>>>>>
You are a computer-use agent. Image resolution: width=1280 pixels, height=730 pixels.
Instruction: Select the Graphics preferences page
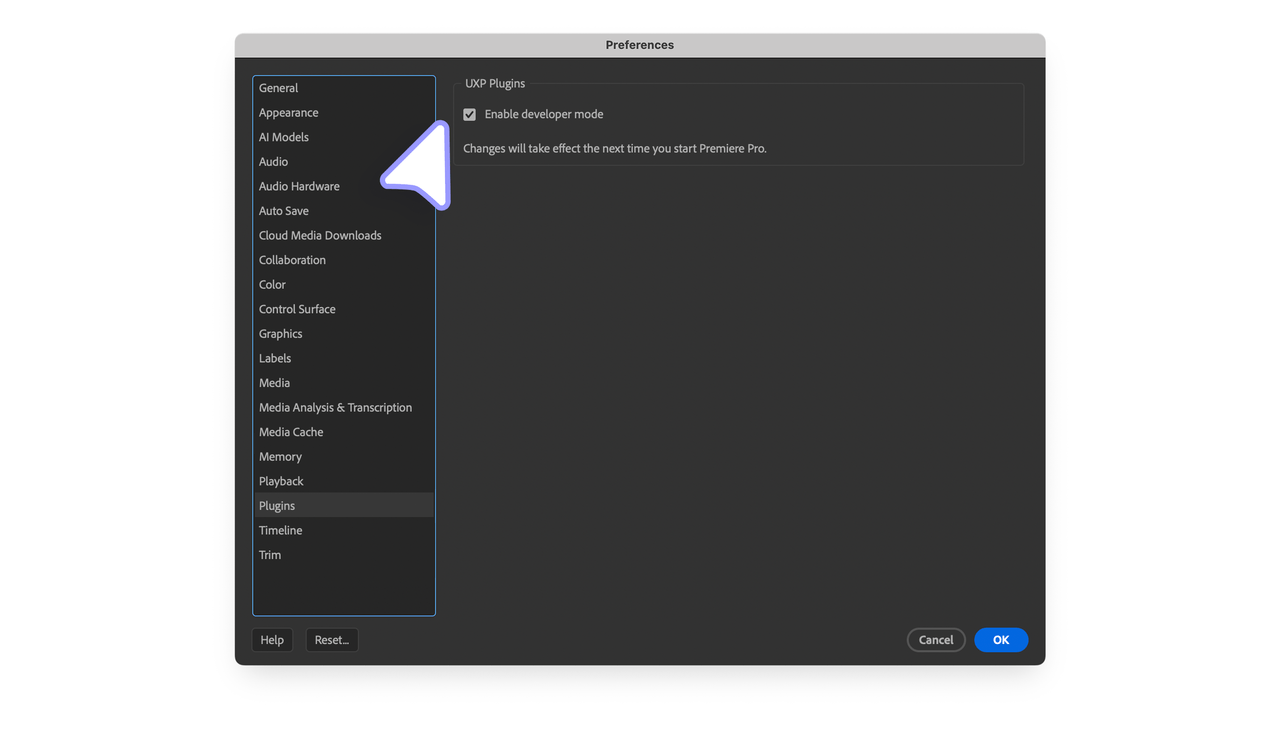280,333
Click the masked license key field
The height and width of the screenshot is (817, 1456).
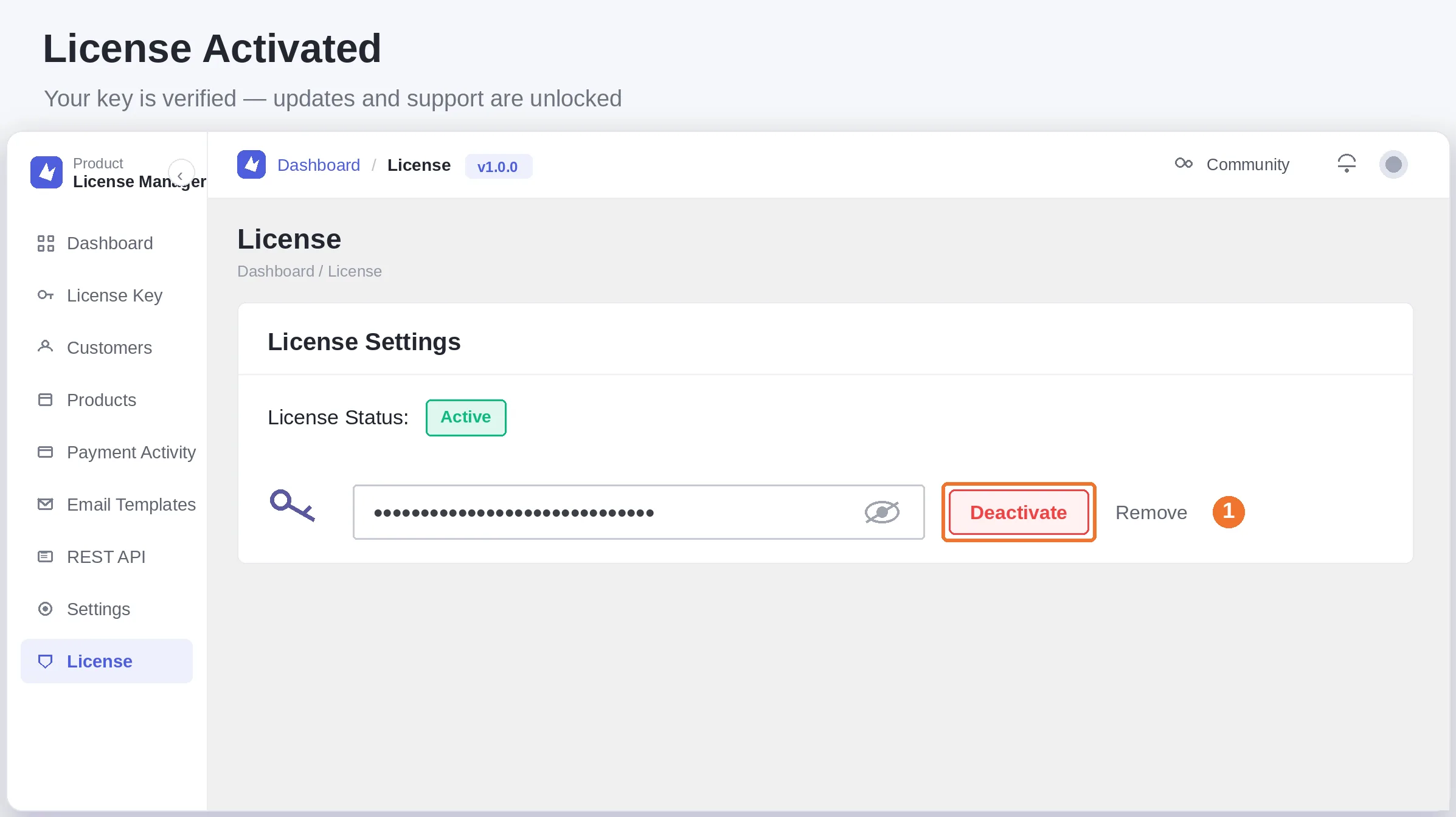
<<<<<
§ Task requirements:
Print exactly, and only, the lines from the one with "Click the masked license key field" through the last line of the listing above. No pictures belong in the copy.

§ Solution:
Click the masked license key field
The height and width of the screenshot is (817, 1456).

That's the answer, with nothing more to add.